Tuesday, January 31, 2012
Ideas that came up in class on 1/30
1. Mel Gibson: the actor-director has had one of the best careers in Hollywood, starring in cult movies, a well-liked action series, and even winning Best Director. But his views are widely considered unacceptable, so much so that his career as an actor may be over (unless he does Lethal Weapon 5). Is Gibson "transgressive"? By my definition, no: because transgressive artists upset widely-held values, but somehow make it into the mainstream. They avoid being labeled and dismissed. Somehow they make it through the cultural filters. How?

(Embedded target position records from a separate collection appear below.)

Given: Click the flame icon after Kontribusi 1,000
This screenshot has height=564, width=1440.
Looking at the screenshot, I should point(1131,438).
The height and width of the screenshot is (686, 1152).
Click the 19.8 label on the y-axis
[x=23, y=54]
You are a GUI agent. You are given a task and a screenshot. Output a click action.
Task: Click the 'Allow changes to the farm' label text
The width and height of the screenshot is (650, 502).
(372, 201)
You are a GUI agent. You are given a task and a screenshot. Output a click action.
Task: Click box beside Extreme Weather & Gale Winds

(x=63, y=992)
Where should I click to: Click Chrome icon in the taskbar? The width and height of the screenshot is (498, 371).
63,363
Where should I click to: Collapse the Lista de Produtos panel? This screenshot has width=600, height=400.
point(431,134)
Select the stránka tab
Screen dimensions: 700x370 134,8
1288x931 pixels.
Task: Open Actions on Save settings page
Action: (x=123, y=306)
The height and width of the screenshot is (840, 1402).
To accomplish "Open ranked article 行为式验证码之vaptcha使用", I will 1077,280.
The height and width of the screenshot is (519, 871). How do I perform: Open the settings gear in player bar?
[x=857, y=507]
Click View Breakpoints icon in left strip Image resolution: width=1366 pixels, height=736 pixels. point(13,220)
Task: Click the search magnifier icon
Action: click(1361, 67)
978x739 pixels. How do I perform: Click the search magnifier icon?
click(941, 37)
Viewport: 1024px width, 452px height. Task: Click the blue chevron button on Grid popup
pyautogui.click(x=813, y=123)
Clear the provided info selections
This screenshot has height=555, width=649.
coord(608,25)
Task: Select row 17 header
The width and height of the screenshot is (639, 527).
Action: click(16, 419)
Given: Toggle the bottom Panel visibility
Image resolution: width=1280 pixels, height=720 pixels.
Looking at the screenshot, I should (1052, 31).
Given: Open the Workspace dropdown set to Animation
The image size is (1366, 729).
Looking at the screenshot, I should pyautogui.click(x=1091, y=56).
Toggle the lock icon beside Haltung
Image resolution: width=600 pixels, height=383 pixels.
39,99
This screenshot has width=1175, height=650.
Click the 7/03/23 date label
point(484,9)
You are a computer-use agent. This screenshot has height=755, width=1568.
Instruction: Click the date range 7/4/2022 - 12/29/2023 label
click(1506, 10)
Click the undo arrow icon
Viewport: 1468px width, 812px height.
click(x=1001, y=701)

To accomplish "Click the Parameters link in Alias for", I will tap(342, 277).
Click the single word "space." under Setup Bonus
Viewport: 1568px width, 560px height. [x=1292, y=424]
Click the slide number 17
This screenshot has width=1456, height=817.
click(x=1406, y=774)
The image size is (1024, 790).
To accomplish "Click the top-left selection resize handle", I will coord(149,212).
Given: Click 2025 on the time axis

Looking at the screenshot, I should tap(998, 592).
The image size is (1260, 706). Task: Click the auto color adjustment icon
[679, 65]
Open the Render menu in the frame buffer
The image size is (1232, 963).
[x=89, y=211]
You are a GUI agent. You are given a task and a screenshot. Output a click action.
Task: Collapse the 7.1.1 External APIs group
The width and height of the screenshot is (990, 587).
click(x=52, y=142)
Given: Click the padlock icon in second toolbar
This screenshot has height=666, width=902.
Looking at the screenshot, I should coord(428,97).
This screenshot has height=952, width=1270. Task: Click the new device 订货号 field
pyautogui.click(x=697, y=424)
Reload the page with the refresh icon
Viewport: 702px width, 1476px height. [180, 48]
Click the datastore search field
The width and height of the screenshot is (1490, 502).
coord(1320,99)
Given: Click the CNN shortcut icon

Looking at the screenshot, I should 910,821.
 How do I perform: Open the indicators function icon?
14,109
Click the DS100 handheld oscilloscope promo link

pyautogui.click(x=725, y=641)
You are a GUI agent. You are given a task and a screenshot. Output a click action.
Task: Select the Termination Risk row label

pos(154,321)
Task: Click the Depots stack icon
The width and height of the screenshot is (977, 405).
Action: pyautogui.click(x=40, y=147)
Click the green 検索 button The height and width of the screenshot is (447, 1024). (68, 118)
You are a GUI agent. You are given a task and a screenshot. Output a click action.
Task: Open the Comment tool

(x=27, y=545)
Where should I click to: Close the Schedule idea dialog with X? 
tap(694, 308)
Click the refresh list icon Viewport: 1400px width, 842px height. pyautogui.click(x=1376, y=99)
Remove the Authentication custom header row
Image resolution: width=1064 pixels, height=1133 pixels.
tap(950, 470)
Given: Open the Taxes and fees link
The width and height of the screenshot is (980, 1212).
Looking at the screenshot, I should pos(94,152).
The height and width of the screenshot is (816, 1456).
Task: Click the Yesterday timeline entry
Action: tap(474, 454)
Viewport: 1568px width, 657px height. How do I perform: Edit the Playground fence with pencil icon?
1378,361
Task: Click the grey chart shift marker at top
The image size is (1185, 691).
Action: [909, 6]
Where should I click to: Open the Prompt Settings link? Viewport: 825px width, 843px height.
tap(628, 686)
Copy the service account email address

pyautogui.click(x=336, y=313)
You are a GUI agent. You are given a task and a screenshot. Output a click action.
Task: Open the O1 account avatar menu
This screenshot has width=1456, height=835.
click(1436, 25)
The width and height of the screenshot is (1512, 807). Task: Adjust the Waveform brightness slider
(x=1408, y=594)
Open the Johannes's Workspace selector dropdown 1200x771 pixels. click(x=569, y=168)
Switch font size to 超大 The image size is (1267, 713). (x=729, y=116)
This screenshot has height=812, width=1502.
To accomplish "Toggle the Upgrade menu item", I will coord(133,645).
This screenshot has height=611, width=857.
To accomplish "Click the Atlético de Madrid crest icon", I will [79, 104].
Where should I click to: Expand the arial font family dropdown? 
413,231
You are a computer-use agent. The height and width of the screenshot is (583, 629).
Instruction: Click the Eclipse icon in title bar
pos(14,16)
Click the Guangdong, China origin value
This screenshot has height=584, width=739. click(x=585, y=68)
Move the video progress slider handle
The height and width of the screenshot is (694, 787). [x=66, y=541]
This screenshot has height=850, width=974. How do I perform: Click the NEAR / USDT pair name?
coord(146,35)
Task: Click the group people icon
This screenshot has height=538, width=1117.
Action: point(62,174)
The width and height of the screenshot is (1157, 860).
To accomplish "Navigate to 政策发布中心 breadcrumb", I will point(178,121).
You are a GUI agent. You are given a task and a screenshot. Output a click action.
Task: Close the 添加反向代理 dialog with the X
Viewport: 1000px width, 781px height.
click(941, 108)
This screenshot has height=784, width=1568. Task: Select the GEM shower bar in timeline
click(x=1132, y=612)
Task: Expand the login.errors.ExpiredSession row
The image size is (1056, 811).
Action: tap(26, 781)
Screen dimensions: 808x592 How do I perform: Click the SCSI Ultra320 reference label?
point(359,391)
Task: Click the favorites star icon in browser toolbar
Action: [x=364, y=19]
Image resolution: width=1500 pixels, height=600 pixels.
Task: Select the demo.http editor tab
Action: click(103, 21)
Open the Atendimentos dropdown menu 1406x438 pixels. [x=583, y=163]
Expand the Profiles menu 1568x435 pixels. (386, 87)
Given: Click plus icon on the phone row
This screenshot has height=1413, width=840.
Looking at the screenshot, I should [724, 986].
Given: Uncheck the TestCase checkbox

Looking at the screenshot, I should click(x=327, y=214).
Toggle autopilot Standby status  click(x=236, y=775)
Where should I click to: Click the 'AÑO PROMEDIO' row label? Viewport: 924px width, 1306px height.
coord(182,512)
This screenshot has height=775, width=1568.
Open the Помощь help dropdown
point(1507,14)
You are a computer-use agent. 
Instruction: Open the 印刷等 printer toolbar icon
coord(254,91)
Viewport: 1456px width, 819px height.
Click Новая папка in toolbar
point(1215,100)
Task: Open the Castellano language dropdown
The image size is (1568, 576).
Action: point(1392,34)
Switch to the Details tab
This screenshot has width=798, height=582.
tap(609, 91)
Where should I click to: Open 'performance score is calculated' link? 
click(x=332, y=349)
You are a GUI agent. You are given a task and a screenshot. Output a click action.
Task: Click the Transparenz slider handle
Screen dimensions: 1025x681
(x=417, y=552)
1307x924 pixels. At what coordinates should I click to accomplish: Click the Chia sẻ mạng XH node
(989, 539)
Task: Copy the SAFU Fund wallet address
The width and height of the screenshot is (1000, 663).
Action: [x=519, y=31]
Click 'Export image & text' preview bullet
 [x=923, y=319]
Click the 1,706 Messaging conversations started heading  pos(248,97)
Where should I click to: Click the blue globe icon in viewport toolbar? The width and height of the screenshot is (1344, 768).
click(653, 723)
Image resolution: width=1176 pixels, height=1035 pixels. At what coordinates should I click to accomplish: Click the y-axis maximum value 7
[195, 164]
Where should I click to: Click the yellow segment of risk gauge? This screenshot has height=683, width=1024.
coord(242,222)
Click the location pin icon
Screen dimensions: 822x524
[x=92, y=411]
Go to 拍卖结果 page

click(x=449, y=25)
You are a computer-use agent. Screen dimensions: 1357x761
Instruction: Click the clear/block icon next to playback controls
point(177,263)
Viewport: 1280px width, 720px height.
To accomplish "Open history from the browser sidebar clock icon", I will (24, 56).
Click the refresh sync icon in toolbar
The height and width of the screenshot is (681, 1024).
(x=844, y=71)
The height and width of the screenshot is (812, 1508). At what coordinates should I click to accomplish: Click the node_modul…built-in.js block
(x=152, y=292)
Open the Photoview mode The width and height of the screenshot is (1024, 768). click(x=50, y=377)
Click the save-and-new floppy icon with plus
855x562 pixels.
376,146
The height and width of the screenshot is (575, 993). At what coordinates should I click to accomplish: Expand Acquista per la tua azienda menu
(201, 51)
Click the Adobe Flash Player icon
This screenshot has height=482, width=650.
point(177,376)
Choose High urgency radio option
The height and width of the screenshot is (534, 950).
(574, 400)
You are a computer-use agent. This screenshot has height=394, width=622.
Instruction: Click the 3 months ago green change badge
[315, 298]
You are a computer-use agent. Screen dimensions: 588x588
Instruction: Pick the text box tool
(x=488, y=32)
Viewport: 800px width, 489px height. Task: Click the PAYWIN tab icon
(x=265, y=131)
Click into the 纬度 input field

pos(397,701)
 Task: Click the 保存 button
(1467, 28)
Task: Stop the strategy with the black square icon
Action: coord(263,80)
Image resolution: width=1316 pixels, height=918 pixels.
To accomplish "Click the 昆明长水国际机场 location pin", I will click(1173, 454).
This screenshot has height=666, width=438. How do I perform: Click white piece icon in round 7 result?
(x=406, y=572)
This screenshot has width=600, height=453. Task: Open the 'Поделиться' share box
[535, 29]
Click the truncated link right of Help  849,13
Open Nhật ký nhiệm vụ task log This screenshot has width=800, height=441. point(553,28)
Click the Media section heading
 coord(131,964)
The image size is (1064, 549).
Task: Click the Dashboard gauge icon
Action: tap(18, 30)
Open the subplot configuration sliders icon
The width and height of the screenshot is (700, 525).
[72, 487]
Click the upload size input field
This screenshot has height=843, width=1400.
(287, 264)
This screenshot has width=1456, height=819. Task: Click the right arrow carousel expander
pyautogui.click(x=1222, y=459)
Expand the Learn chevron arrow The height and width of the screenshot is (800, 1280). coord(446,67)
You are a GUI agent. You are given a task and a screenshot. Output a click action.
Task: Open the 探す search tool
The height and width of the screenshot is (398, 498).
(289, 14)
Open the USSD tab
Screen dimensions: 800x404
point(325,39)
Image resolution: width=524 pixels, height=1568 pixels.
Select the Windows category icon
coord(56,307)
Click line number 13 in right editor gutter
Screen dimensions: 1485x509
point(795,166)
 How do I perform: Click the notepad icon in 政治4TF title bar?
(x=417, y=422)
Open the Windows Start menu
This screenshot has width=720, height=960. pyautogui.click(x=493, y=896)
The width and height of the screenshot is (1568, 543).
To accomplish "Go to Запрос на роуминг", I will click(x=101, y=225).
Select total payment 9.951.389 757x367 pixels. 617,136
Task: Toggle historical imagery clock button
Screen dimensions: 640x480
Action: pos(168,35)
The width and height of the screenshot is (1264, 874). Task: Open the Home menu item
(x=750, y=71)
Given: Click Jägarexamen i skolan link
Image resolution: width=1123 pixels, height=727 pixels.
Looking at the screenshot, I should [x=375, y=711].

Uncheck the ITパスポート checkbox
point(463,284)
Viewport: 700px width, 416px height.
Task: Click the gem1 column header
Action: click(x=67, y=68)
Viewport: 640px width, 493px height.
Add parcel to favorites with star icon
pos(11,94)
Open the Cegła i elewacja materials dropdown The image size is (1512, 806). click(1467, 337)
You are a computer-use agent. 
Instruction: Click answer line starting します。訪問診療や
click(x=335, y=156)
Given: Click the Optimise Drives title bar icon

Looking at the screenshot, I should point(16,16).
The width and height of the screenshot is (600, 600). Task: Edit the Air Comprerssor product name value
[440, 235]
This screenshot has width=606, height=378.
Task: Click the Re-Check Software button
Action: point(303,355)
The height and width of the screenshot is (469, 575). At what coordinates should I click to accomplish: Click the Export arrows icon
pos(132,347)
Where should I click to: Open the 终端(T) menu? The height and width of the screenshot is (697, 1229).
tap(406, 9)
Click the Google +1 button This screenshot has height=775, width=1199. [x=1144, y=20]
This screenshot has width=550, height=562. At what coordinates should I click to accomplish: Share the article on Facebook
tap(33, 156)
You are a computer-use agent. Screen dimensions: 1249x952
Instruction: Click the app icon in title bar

2. Music and literature: Burroughs said he wrote "picaresque" fiction, not fiction after the nineteenth-century model. This traditional type of story designs plots on a spatial model. You know, the person who wrote Lethal Weapon (Shane Black) would call it a "story arc." But avant-garde or just disagreeable writers (like Jack Kerouac) often use a musical model to design their stories. And a picaresque novel features a character who moves from adventure to adventure - no arc: and it's sort of like the way a song moves from verse to chorus to verse to chorus. (Or the way a Kung Fu movie or a Fred Astaire dance movie always gets back to the dance/fight scenes. A transgressive novel gets back to the violence or other intense content.) And polyphony (also called "counterpoint"), the interweaving of voices (melodies), may have no big-picture structure at all. A fugue in music often lacks a fixed structure - it is a tapestry of distinct melodies all at once, such as in Bach's works - best played (transposed from the harpsichord) by Glenn Gould.